Yet, step by step, England endeavours to hamper our
activity. British gold and British intrigues
have succeeded in making Afghanistan adopt a hostile
attitude towards us. We must at last ask ourselves
this question: How long do we intend to look
on quietly at these undertakings? Russia must
push her way down to the sea. Millions of strong
arms till the soil of our country. We have at
our own command inexhaustible treasures of corn, wood,
and all products of agriculture; yet we are unable
to reach the markets of the world with even an insignificant
fraction of these fruits of the earth that Providence
has bestowed, because we are hemmed in, and hampered
on every side, so long as our way to the sea is blocked.
Our mid-Asiatic possessions are suffocated from want
of sea air. England knows this but too well,
and therefore she devotes all her energies towards
cutting us off from the sea. With an insolence,
for which there is no justification, she declares
the Persian Gulf to be her own domain, and would like
to claim the whole of the Indian Ocean, as she already
claims India itself, as her own exclusive property.
This aggression must at last be met with a firm ‘Hands
off,’ unless our dear country is to run the
risk of suffering incalculable damage. It is not
we who seek war; war is being forced upon us.
As to the means at our disposal for waging it, supposing
England will not spontaneously agree to our just demands,
His Excellency the Minister of War will be best able
to give us particulars.”
He bowed once more to the Grand Dukes and resumed
his seat. The tall, stately figure of the War
Minister, Kuropatkin, next rose, at a sign from the
President, and said—
“For twenty years I served in Central Asia and
I am able to judge, from my own experience, of our
position on the south frontier. In case of a
war with England, Afghanistan is the battle-ground
of primary importance. Three strategic passes
lead from Afghanistan into India: the Khyber
Pass, the Bolan Pass, and the Kuram Valley. When,
in 1878, the English marched into Afghanistan they
proceeded in three columns from Peshawar, Kohat, and
Quetta to Cabul, Ghazni, and Kandahar respectively.

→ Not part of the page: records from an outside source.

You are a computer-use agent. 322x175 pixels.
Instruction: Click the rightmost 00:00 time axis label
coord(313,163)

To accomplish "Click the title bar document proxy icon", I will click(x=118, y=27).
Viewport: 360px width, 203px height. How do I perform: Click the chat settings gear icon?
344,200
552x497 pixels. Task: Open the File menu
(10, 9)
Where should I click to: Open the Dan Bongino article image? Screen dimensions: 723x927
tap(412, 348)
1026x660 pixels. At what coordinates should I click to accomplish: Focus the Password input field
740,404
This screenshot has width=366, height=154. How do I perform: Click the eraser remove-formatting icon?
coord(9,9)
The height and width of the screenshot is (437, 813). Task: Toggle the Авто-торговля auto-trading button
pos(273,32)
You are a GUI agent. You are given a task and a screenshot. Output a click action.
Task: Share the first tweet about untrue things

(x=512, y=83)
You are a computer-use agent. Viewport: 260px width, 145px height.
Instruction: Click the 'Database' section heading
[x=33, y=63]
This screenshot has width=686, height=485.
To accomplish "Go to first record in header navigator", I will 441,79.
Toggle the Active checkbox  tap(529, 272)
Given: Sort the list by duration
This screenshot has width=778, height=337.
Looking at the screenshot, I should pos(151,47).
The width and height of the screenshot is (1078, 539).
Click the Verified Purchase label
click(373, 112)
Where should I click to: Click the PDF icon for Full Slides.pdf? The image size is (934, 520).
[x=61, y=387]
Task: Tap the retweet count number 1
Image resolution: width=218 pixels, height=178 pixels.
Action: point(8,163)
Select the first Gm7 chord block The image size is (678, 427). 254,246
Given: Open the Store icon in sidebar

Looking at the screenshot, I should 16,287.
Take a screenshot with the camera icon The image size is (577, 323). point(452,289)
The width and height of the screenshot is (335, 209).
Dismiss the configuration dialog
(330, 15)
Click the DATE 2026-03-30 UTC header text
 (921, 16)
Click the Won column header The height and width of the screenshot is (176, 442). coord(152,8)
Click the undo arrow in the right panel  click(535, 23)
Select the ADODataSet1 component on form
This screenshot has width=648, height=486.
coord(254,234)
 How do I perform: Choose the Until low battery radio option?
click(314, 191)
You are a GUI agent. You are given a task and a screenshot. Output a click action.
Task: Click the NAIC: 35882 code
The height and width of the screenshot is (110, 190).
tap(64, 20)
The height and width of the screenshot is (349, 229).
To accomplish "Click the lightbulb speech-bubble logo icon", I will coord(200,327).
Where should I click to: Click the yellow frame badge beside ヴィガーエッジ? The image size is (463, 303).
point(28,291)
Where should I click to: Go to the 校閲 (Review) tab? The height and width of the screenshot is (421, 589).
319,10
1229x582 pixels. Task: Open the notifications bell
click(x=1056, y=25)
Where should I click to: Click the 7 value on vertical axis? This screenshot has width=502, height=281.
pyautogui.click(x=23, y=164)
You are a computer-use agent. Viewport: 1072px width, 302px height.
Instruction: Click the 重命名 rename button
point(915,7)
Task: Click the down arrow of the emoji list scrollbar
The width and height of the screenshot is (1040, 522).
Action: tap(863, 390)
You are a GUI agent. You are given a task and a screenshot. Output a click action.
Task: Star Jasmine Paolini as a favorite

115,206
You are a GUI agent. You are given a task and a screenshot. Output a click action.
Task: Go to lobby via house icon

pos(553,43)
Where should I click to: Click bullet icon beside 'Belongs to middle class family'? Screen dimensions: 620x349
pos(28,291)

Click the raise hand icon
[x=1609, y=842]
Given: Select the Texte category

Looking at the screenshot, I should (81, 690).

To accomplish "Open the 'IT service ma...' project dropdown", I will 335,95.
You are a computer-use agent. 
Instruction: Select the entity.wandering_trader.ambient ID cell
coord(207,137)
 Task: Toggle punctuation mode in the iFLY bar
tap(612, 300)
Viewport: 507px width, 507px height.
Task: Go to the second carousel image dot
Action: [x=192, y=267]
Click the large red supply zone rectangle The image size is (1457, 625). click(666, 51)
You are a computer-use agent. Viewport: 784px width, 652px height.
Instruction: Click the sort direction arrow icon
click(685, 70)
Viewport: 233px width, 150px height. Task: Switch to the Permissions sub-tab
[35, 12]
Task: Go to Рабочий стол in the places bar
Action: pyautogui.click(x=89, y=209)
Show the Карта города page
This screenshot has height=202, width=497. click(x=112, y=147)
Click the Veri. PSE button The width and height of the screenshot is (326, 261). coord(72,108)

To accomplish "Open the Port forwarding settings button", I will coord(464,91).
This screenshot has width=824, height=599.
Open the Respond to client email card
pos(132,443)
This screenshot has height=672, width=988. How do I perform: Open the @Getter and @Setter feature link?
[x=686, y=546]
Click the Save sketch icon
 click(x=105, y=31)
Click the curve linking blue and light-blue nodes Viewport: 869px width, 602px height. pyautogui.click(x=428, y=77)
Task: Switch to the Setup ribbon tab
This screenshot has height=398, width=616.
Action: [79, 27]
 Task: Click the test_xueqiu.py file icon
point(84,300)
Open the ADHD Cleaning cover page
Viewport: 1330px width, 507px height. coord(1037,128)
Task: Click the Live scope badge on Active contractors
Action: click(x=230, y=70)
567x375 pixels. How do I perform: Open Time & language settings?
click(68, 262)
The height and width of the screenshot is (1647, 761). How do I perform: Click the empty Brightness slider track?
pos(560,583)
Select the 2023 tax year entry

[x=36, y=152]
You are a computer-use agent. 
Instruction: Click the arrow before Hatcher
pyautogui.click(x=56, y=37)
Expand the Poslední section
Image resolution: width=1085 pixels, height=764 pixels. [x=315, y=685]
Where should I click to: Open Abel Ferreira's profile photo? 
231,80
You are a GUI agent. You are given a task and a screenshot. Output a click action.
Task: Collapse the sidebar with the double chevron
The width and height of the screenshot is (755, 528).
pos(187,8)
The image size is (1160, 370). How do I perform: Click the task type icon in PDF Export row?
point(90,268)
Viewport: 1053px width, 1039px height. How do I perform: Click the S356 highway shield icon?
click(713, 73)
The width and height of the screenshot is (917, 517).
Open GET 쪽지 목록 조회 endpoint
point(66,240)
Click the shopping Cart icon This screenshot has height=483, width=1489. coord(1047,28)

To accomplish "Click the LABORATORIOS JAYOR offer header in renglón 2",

These three roads have also been laid down as our lines
of march. Public opinion considers them the only
possible routes. It would carry me too far into
detail were I to propound in this place my views as
to the ‘pros and cons’ of this accepted
view. In short, we shall find our way into
India. Hahibullah Khan would join us with his
army, 60,000 strong, as soon as we enter his territory.
Of course, he is an ally of doubtful integrity, for
he would probably quite as readily join the English,
were they to anticipate us and make their appearance
in his country with a sufficiently imposing force.
But nothing prevents our being first. Our railway
goes as far as Merv, seventy-five miles from Herat,
and from this central station to the Afghan frontier.